Questo capitolo non è come avevo previsto. Purtroppo, durante la stesura si è spezzato qualcosa. Non ho idea di che cosa, sta di fatto che avevo immaginato un finale migliore (non nella trama ma nella forma), e non mi sento soddisfatta. Tuttavia non ho davvero la forza di modificarlo, perciò, spero di non deludervi troppo e soprattutto, di non farvi troppo male. A presto!
A Shinushio che è una persona gentilissima ed ha scritto una delle migliori recensioni che abbia mai ricevuto.

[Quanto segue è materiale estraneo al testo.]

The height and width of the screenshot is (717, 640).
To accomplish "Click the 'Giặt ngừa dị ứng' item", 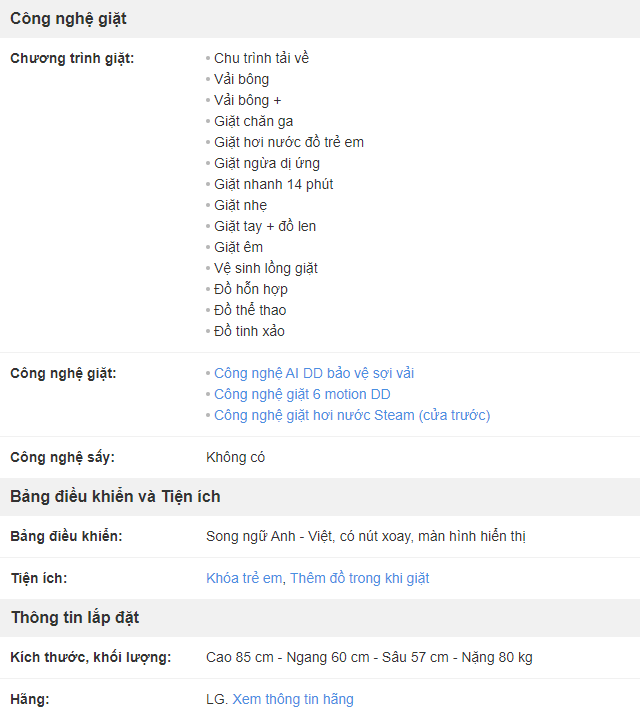I will (267, 163).
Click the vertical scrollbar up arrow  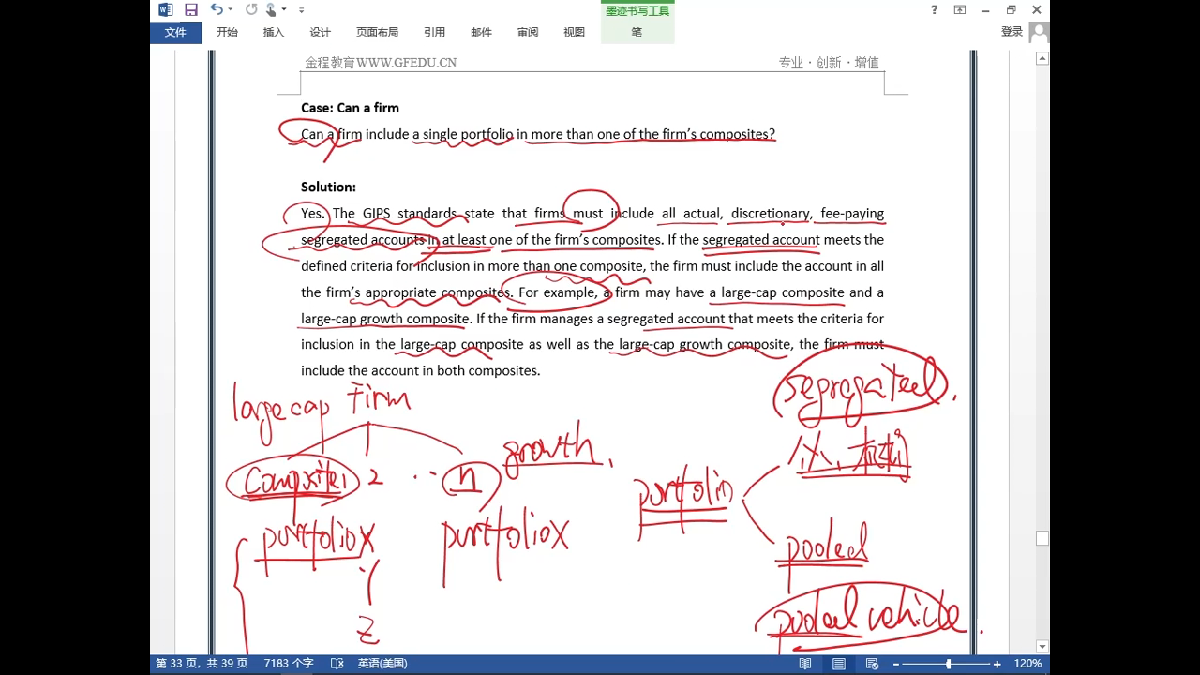1042,58
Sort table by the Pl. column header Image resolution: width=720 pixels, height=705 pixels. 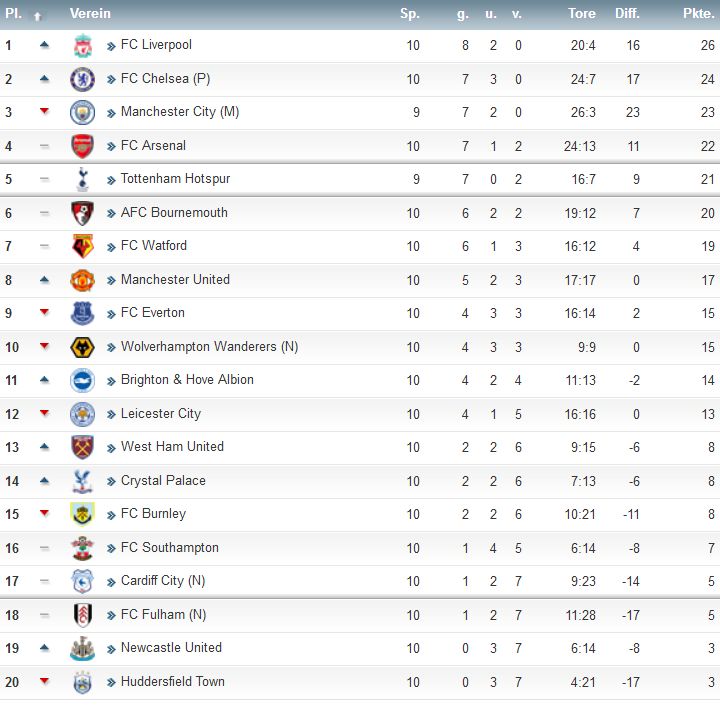(x=13, y=13)
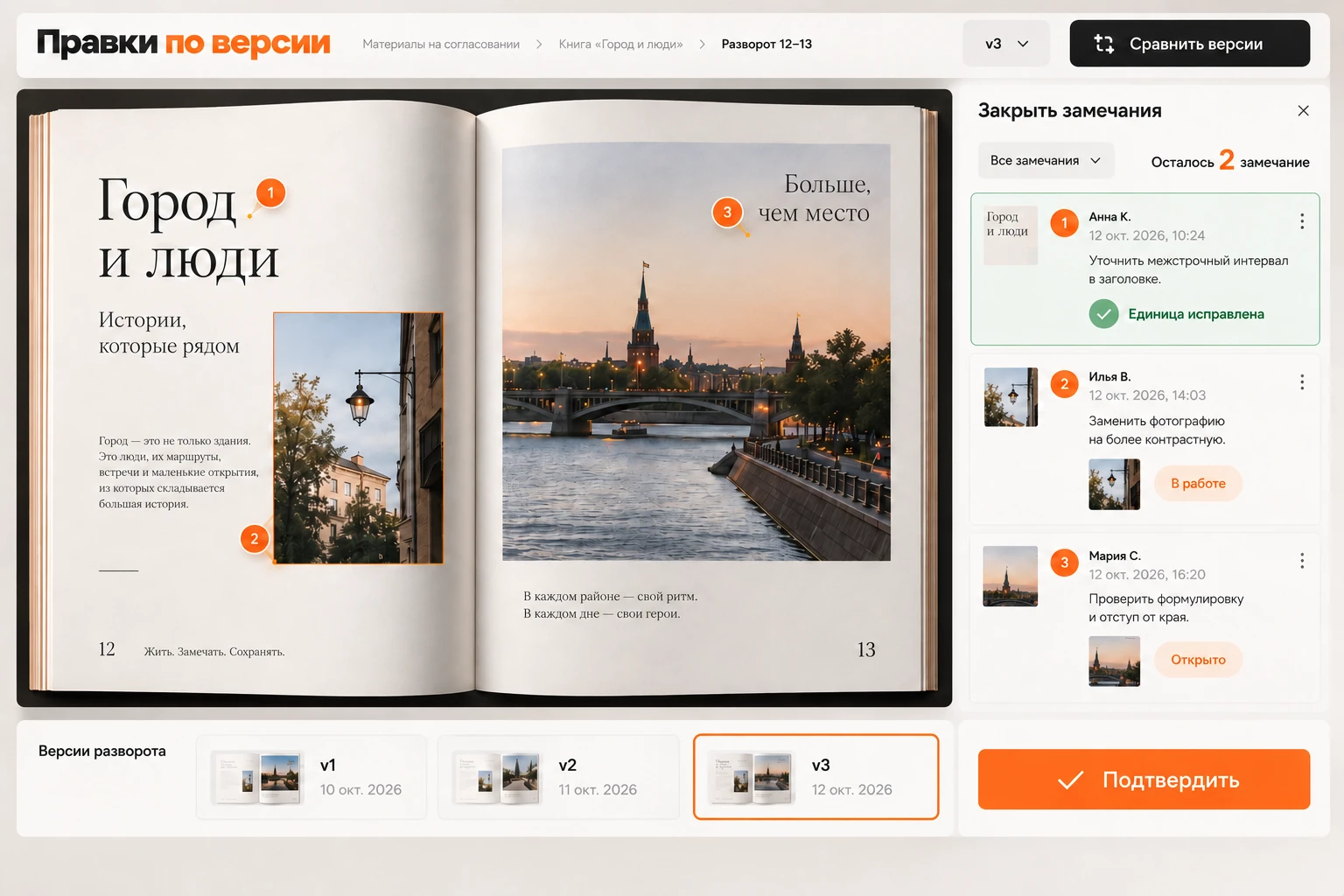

A Hibiki,te l'avrei dedicata tutta quanta. Ma è una storia triste e magari ti fa più male che bene. Hwaiting per il tuo esame!
Parte seconda
A un certo punto la
carta si esaurisce e le unghie di SeHun grattano il cemento grezzo
della parete. Lo sguardo precipita nel vuoto, insieme a tentacoli di
pensieri mutilati, lacrime fantasma e il primo frammento di una delle
cinquantamila anime. A SeHun pare quasi di vederlo, quel frammento. Lo
vede affondare nel pavimento incrostato e sparire nel suolo infecondo.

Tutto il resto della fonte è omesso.